Quase 40% menos pessoas receberam um medicamento para ajudar a prevenir a infeção por VIH em 2025 face ao ano anterior, à medida que os cortes no financiamento da ajuda global afetaram particularmente os serviços de prevenção, revelaram dados preliminares apresentados pela UNAIDS na sexta-feira.
Em 62 países, menos 38% de pessoas receberam profilaxia pré-exposição, ou PrEP, pelo menos uma vez em 2025 em comparação com 2024, afirmou a agência. Isto representa uma diminuição de 1,2 milhões de pessoas — de 3,3 milhões para 2,1 milhões — em países como a Nigéria, Camarões e Uganda.
O financiamento para preservativos, outra ferramenta de prevenção, caiu mais de 90% em alguns países, acrescenta o relatório.
“Estamos a atravessar talvez a mais grave perturbação dos serviços de VIH desde o início da resposta ao VIH”, afirmou Winnie Byanyima, diretora da UNAIDS. “Não podemos ficar aqui a pensar que o impacto não é assim tão dramático.”
AUMENTO DAS INFEÇÕES
Segundo Byanyima, os cortes no financiamento, combinados com uma crescente contestação aos direitos de populações-chave — nomeadamente pessoas LGBTQ —, contribuíram para a redução do acesso, o que levará a um aumento de novas infeções e mortes nos próximos anos, caso não haja intervenção.

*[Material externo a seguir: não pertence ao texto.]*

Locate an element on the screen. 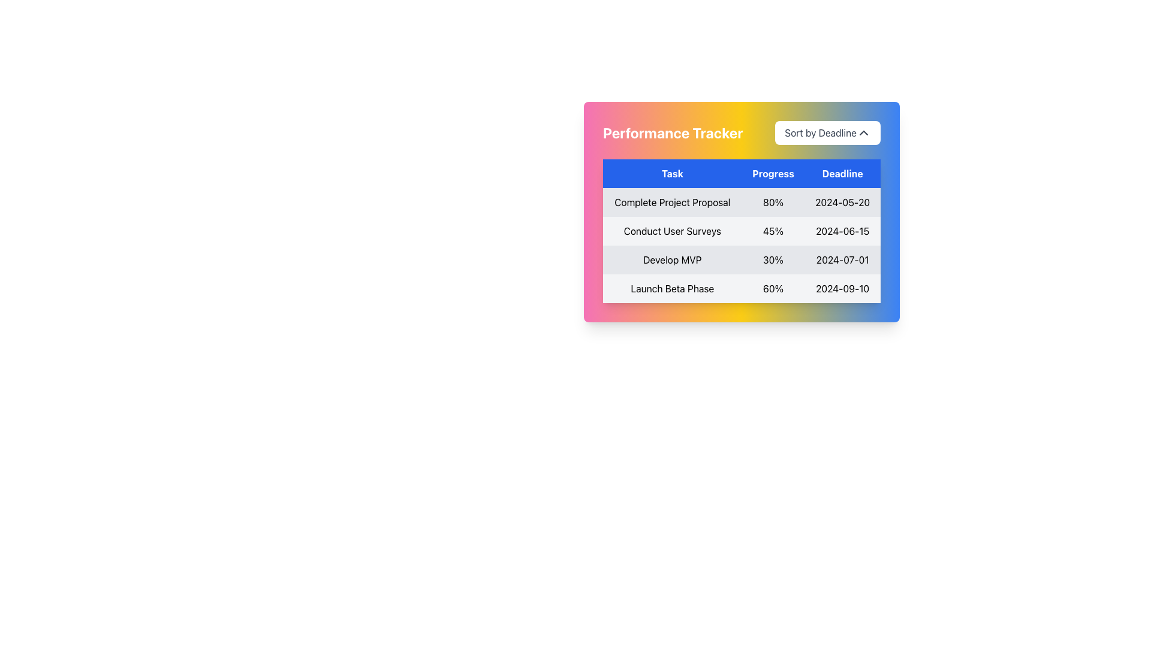  the static text label displaying the date '2024-07-01' located in the 'Deadline' column of the 'Develop MVP' row in the table is located at coordinates (842, 260).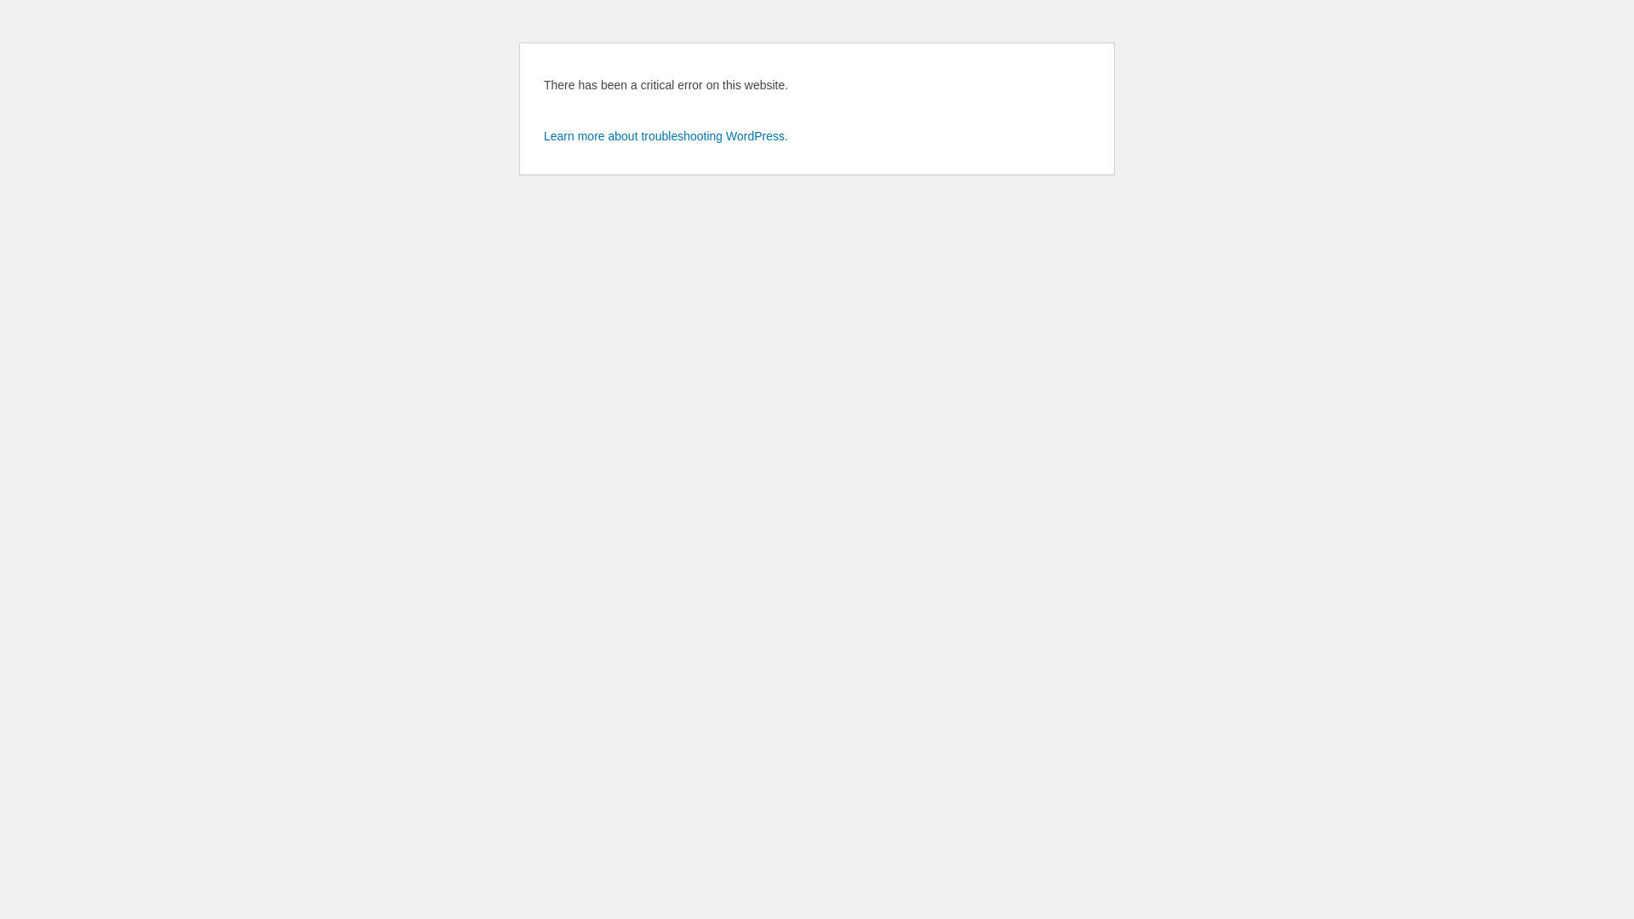  Describe the element at coordinates (665, 134) in the screenshot. I see `'Learn more about troubleshooting WordPress.'` at that location.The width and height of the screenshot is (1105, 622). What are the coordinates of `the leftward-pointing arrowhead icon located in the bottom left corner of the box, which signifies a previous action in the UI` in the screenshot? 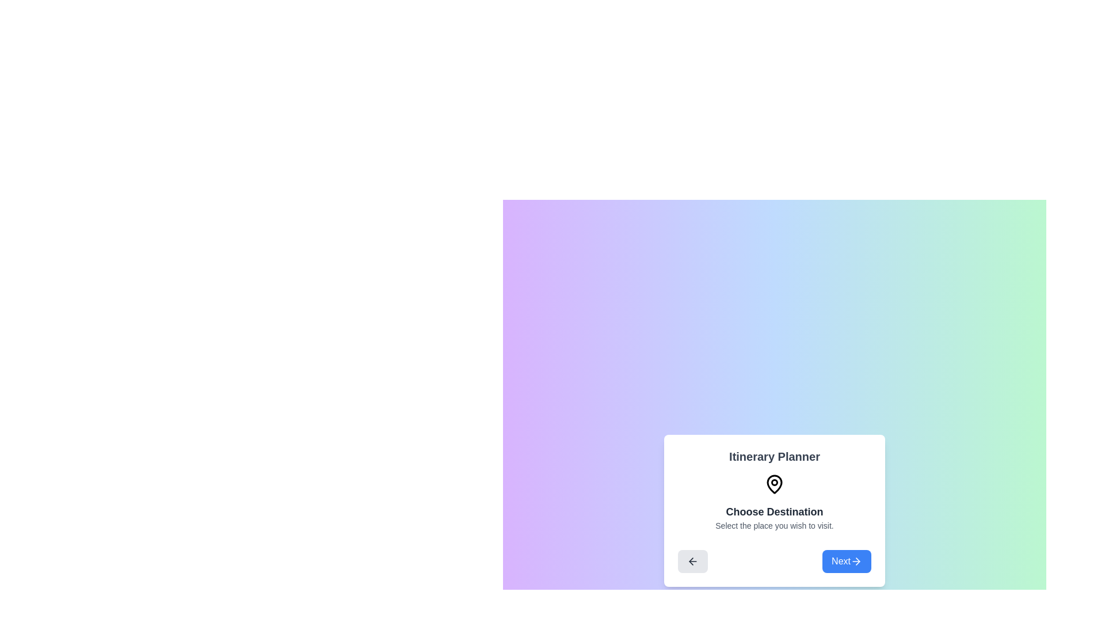 It's located at (691, 561).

Em 2025, as novas infeções diminuíram ligeiramente face a 2024, cerca de 100 mil, totalizando 1,2 milhões, de acordo com o relatório. No entanto, os testes ao VIH caíram 22% em alguns países com elevada incidência, pelo que o panorama completo permanece incerto, acrescentou Byanyima.
Por outro lado, o número de pessoas em tratamento aumentou 2,7% em termos homólogos, com 32,1 milhões de pessoas a tomar medicamentos antirretrovirais até dezembro de 2025.
Este valor ficou ligeiramente abaixo dos aumentos médios anuais anteriores, de cerca de 4%, segundo a UNAIDS, mas também indica que países e comunidades conseguiram compensar parcialmente as falhas no tratamento e evitar o cenário mais grave previsto quando o financiamento diminuiu. No entanto, os dados mostram que não conseguiram responder da mesma forma aos cortes na prevenção.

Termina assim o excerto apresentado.